Pero son temas que están hoy. Es algo que tenemos que analizar, conversar y solucionar en conjunto, pero quiero dejar algo claro: yo estoy agradecido de los cerca de 60 mil hombres y mujeres que están desplegados en todo el territorio, quienes pese a todo lo que ocurre, son capaces de levantarse todos los días con la misma motivación y sobreponerse a la carga negativa para poder brindar seguridad. Y ahí el llamado es la sociedad a que nos respeten, que cuiden a sus instituciones, que cuiden a Carabineros.

¿No son respetados?

Yo creo que ha habido hechos lamentables que de alguna forma han lesionado esa relación que nosotros nos esforzamos por mantener, asumiendo todos los errores que se han cometido, tratando de mejorar, perfeccionar.

Otro lugar donde cuesta restablecer el orden público es en algunas zonas rurales de La Araucanía. La propia ministra del Interior no pudo desplazarse por la comunidad Temucuicui. ¿Cómo se explica que en una zona del país una autoridad de esta envergadura no pueda circular?

Yo no voy a descubrir la pólvora, si esto es algo que lleva muchos años. Este fenómeno ha estado presente siempre. No es una solución policial, tienen que intervenir otros actores, y en la medida en que las autoridades busquen -que es algo que no me corresponde a mí, porque son decisiones políticas- los mecanismos para abordar este tema.

¿Hubo planificación en ese viaje?

El viaje no es una decisión que pase por Carabineros. Nosotros tenemos el deber de cumplir con la seguridad, el desplazamiento y las actividades de la ministra. Para nadie es un misterio lo que ocurre en La Araucanía. Ahora, sobre la base de esa decisión, nosotros planificamos la visita. Todo se modela para generar las condiciones de seguridad, dentro de los riesgos asociados, pero sí hubo reuniones de preparación técnica, hubo una avanzada. El riesgo estará presente en cualquier parte. Por ejemplo, mire lo que le pasó al expresidente Piñera en La Moneda: una persona le dio vuelta una botella con agua, agua que le entregaron ahí mismo en Palacio. O sea, pudieron lanzarle la botella y es medio kilo golpeando en la cabeza. Para el cambio de mando, cuando el Presidente Boric se baja en Caleta Portales, donde había miles de personas... Bueno, eso constituye un riesgo, pero nosotros teníamos servicios de avanzada, teníamos sus PPI. Todo. Lo peor que podría ocurrir es que existiendo los riesgos, no se haga nada.

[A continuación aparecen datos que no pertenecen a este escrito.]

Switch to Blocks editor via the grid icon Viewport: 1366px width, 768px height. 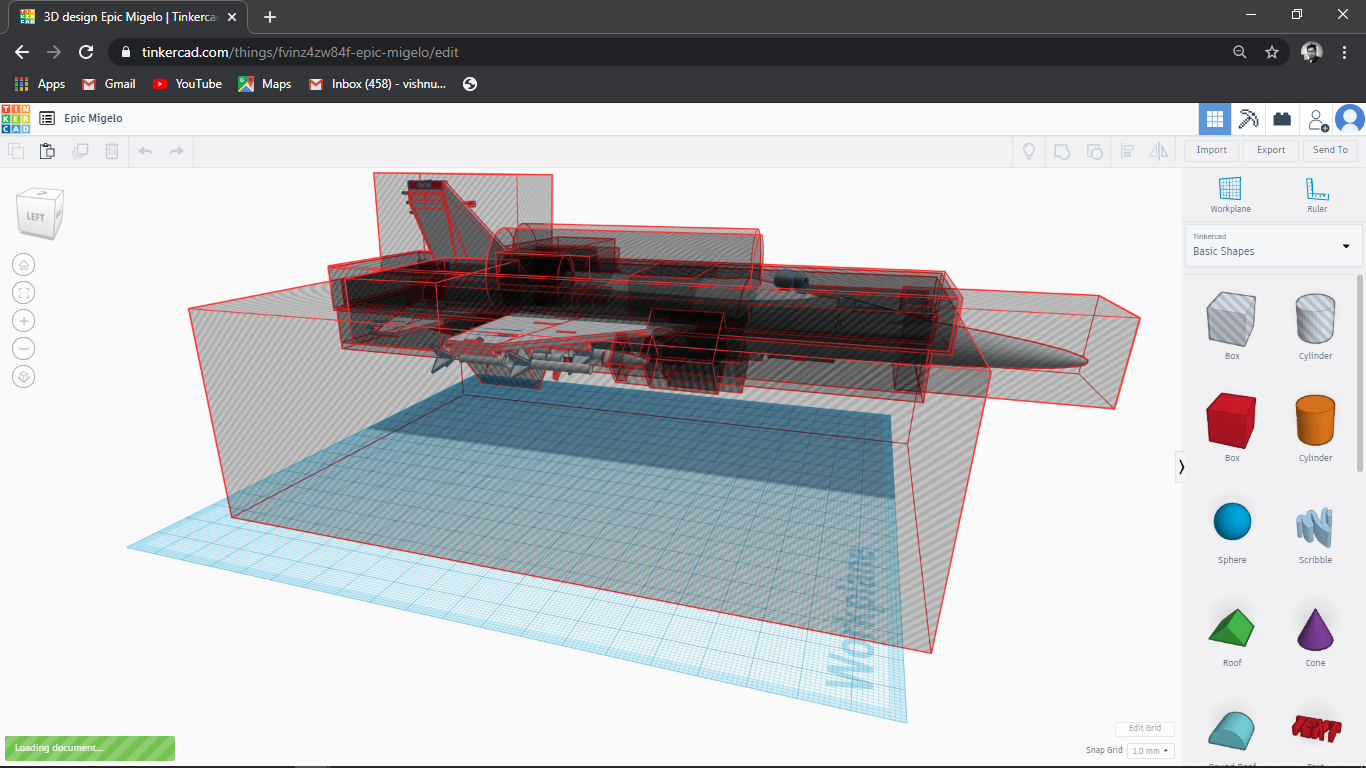(x=1214, y=118)
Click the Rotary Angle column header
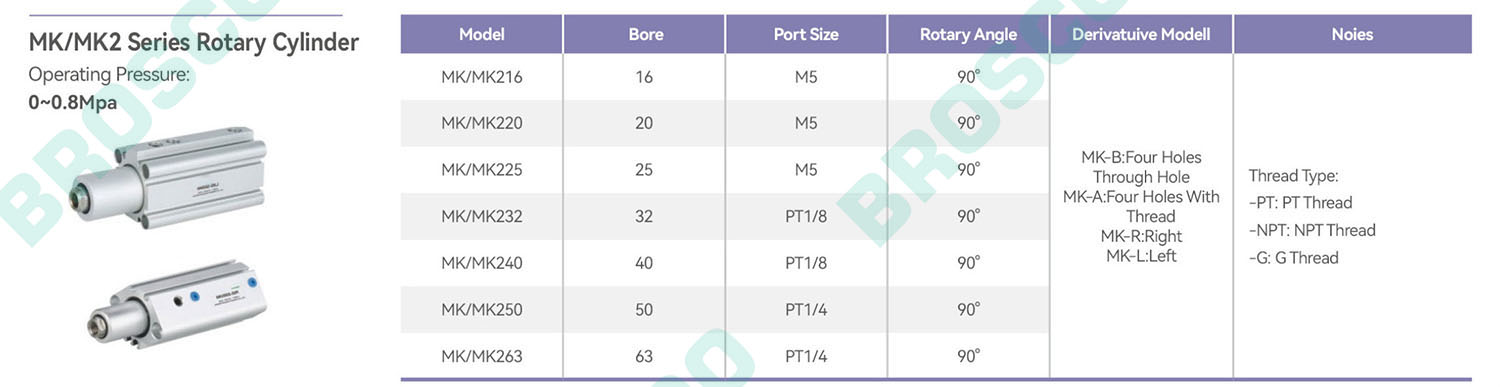 pos(968,34)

¿Les transmitieron la situación de violencia en la zona a las nuevas autoridades cuando deciden levantar el estado de excepción?

En La Araucanía es donde quizás más carabineros hay, de acuerdo a la proporción nacional de habitantes. Permanentemente intervenimos en los procedimientos que se generan de violencia rural, estamos en las rutas, patrullajes, en todo. Los diagnósticos que hemos hecho a la ministra, al subsecretario, le hemos dado cuenta de cuál es el escenario que se vive. Pero, a pesar de todo, nuestros carabineros siguen yendo a los lugares donde saben que les van a disparar y agredir por el compromiso que tienen.

¿Los dejaron solos frente a este tema con la salida de las FF.AA.?

No. El rol de la seguridad pública es de Carabineros. Agradecimos en su minuto cuando estuvieron las Fuerzas Armadas, pero nos preparamos. Estas son situaciones excepcionales, teníamos claro que esto iba a terminar, por lo tanto, teníamos preparado nuestro plan reforzado para poder asumir en plenitud, con el apoyo del Ejército en la entrega de vehículos blindados, para cumplir nuestra tarea.

Tienen el 60% del personal en labores de medidas de protección, ¿le plantearon al gobierno levantar a estos funcionarios?

Formó parte de las reuniones de la ministra en la región, yo también al fiscal nacional le envié un oficio sobre la necesidad de que se revisaran las medidas de protección.